━━━ Recorded information ━━━
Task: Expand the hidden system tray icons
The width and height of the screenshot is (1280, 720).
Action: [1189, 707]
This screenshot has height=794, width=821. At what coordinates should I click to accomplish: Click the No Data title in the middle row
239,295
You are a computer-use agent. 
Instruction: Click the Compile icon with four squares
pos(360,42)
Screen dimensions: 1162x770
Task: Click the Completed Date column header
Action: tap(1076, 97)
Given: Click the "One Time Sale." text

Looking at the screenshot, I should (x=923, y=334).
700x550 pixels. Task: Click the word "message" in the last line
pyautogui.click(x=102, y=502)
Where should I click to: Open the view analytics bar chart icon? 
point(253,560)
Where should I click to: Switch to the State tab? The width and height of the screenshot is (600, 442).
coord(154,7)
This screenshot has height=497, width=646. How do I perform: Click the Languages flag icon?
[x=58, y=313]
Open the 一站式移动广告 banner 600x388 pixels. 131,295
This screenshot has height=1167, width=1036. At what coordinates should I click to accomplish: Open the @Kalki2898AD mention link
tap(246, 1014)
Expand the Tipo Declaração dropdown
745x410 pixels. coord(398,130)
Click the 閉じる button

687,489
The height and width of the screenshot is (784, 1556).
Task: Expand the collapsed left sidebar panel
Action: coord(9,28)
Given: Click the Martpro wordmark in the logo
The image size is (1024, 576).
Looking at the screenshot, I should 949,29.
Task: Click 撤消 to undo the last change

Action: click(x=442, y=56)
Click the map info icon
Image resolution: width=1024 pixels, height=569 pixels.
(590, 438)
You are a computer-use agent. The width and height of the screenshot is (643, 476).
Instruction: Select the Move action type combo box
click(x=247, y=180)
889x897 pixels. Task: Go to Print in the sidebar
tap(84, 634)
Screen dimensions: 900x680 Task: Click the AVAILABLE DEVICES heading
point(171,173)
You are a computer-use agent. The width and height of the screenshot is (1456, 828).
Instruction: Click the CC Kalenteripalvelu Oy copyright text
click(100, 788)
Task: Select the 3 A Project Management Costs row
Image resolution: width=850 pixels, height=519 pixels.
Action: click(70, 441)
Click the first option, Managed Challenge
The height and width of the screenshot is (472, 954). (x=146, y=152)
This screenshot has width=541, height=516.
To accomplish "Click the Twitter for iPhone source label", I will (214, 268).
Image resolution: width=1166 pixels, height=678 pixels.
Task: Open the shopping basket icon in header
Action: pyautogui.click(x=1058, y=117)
━━━
Can you return every item above verbatim, reproducing each line without any change, addition, or omission?

Solution to this exercise:
Task: Expand the hidden system tray icons
The width and height of the screenshot is (1280, 720).
Action: [1189, 707]
This screenshot has height=794, width=821. At what coordinates should I click to accomplish: Click the No Data title in the middle row
239,295
You are a computer-use agent. 
Instruction: Click the Compile icon with four squares
pos(360,42)
Screen dimensions: 1162x770
Task: Click the Completed Date column header
Action: tap(1076, 97)
Given: Click the "One Time Sale." text

Looking at the screenshot, I should (x=923, y=334).
700x550 pixels. Task: Click the word "message" in the last line
pyautogui.click(x=102, y=502)
Where should I click to: Open the view analytics bar chart icon? 
point(253,560)
Where should I click to: Switch to the State tab? The width and height of the screenshot is (600, 442).
coord(154,7)
This screenshot has height=497, width=646. How do I perform: Click the Languages flag icon?
[x=58, y=313]
Open the 一站式移动广告 banner 600x388 pixels. 131,295
This screenshot has height=1167, width=1036. At what coordinates should I click to accomplish: Open the @Kalki2898AD mention link
tap(246, 1014)
Expand the Tipo Declaração dropdown
745x410 pixels. coord(398,130)
Click the 閉じる button

687,489
The height and width of the screenshot is (784, 1556).
Task: Expand the collapsed left sidebar panel
Action: coord(9,28)
Given: Click the Martpro wordmark in the logo
The image size is (1024, 576).
Looking at the screenshot, I should 949,29.
Task: Click 撤消 to undo the last change

Action: click(x=442, y=56)
Click the map info icon
Image resolution: width=1024 pixels, height=569 pixels.
(590, 438)
You are a computer-use agent. The width and height of the screenshot is (643, 476).
Instruction: Select the Move action type combo box
click(x=247, y=180)
889x897 pixels. Task: Go to Print in the sidebar
tap(84, 634)
Screen dimensions: 900x680 Task: Click the AVAILABLE DEVICES heading
point(171,173)
You are a computer-use agent. The width and height of the screenshot is (1456, 828).
Instruction: Click the CC Kalenteripalvelu Oy copyright text
click(100, 788)
Task: Select the 3 A Project Management Costs row
Image resolution: width=850 pixels, height=519 pixels.
Action: click(70, 441)
Click the first option, Managed Challenge
The height and width of the screenshot is (472, 954). (x=146, y=152)
This screenshot has width=541, height=516.
To accomplish "Click the Twitter for iPhone source label", I will (214, 268).
Image resolution: width=1166 pixels, height=678 pixels.
Task: Open the shopping basket icon in header
Action: pyautogui.click(x=1058, y=117)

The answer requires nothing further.